Took the niece and here to younguns to visit their Geepaw who is hibernating in his RV in Aransas Pass.  

Whew! Just got back in today and I am wore out from fighting those winds we've been getting in front of the northers!  I'm still rockin' in my office chair.


----------



## H2H1 (Mar 25, 2008)

Re: de winterizing

WELL GLAD YOU ARE BACK SAFE AND SOUND :laugh:


----------



## Guest (Mar 25, 2008)

Re: de winterizing

yea ,, right he's rocking from watching those oil well pumps go up and down  :laugh:  :laugh:  :laugh:  :laugh:  :laugh:   
Hey welcome back Tex ,, hope u had a good trip  :approve:  :approve:  :approve:  :approve:  :approve:


----------



## DARLING (Mar 25, 2008)

Re: de winterizing

You see who is running up & dowm the road don'y ya?  The one with all the money :laugh:  :laugh: 
Darlin


----------



## TexasClodhopper (Mar 26, 2008)

Re: de winterizing



Yeah, I discovered a new bank, Darlin. Ya put yer money in the tank. 
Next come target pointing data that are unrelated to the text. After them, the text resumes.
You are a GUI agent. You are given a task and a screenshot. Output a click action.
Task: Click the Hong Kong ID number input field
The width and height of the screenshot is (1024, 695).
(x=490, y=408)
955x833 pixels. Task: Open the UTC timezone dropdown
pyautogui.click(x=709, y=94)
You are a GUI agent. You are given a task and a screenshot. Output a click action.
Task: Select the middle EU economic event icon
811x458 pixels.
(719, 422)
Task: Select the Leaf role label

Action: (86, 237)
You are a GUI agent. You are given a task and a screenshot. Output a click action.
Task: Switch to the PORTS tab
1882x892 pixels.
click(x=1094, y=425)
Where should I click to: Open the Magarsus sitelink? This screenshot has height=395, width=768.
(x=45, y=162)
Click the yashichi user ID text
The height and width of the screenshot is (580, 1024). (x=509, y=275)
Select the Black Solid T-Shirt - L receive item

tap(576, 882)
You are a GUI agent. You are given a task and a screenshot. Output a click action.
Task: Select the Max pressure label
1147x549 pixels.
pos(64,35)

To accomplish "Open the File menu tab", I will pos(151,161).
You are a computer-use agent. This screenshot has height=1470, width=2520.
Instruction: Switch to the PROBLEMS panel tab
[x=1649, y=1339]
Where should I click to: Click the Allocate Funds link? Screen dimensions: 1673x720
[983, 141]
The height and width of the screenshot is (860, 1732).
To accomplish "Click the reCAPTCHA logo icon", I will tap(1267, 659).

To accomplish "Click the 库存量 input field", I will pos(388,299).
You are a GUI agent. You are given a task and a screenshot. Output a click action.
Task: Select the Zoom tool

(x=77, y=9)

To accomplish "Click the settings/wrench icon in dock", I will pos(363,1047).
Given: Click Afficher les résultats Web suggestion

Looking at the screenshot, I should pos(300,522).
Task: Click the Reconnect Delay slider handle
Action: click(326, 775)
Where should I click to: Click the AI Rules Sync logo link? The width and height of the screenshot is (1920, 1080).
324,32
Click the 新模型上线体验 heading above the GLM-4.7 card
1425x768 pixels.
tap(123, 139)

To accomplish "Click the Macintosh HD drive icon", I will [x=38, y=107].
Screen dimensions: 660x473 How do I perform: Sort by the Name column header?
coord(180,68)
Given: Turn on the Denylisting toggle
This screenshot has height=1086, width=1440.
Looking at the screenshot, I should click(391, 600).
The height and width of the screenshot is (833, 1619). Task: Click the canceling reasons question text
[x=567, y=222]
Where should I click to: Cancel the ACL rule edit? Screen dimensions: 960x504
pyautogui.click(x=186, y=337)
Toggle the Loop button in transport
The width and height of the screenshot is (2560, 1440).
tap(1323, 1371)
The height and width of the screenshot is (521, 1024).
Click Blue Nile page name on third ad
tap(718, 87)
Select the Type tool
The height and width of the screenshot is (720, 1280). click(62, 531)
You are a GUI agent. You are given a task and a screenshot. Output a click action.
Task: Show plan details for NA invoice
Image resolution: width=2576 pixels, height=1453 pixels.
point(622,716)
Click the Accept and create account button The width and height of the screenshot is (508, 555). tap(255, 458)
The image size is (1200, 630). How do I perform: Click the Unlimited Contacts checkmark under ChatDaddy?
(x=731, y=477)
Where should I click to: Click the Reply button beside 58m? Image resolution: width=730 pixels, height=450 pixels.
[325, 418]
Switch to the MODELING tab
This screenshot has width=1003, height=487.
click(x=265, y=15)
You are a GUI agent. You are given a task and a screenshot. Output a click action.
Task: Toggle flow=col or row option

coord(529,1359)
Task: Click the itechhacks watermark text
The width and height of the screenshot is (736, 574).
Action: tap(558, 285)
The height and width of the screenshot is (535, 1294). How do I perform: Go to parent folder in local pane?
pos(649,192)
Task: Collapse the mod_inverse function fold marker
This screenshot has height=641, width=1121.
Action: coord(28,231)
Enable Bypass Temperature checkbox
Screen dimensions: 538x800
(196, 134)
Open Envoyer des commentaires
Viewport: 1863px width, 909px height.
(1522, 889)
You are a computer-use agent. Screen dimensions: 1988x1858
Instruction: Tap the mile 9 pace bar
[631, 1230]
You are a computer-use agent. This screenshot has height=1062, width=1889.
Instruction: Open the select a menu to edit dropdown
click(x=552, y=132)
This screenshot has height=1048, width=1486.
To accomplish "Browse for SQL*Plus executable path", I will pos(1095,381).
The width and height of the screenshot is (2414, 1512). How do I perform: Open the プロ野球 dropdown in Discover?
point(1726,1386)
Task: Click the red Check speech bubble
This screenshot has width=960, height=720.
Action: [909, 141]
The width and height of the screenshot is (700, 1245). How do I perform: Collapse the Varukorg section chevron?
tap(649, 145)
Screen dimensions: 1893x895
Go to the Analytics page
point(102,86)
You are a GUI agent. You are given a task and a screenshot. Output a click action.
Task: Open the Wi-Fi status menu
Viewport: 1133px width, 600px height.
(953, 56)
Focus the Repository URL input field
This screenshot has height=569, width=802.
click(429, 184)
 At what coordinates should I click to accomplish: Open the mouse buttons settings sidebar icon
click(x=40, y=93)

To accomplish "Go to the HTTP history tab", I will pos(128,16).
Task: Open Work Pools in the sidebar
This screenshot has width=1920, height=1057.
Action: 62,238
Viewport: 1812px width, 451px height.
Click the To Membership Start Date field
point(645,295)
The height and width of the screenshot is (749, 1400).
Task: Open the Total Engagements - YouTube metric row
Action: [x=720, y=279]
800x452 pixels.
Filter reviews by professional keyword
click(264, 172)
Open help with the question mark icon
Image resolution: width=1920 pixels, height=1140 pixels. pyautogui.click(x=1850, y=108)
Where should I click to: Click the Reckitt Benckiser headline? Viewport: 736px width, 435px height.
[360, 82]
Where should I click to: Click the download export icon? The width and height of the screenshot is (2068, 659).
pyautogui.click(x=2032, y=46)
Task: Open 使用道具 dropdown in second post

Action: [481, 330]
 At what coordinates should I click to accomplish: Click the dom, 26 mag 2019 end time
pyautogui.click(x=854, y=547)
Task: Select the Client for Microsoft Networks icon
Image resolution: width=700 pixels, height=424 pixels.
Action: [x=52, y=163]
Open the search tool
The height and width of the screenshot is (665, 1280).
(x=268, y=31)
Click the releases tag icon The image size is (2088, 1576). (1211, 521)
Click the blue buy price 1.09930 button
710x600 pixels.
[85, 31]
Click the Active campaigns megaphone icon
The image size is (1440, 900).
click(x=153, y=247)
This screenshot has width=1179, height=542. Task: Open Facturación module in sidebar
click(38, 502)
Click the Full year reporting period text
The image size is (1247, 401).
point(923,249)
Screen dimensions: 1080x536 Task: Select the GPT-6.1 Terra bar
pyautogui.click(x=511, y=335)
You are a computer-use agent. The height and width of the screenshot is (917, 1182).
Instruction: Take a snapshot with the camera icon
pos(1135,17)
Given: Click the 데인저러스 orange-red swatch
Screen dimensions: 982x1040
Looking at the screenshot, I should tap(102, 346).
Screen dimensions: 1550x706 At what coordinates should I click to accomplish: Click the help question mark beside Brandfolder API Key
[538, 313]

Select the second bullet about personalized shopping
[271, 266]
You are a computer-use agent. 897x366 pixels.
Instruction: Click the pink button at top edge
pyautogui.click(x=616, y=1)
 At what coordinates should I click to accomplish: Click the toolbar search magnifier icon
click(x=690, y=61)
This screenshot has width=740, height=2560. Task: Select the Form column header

(Be aware that your mileage will vary and past history is never an indicator of future fuel costs!)


----------



## DARLING (Mar 26, 2008)

Re: de winterizing

And the dividends is all the FAMILY time. :laugh: 
Darlin


----------



## dggreer (Mar 27, 2008)

RE: de winterizing

Just got done flushing and sanatizeing, aired the tires ,checked oil and ready to go. need to get my better half to load food and needed items and I am gone. At least with all the storms comeing thru the area if powe goes out I am all set.   :bleh:


----------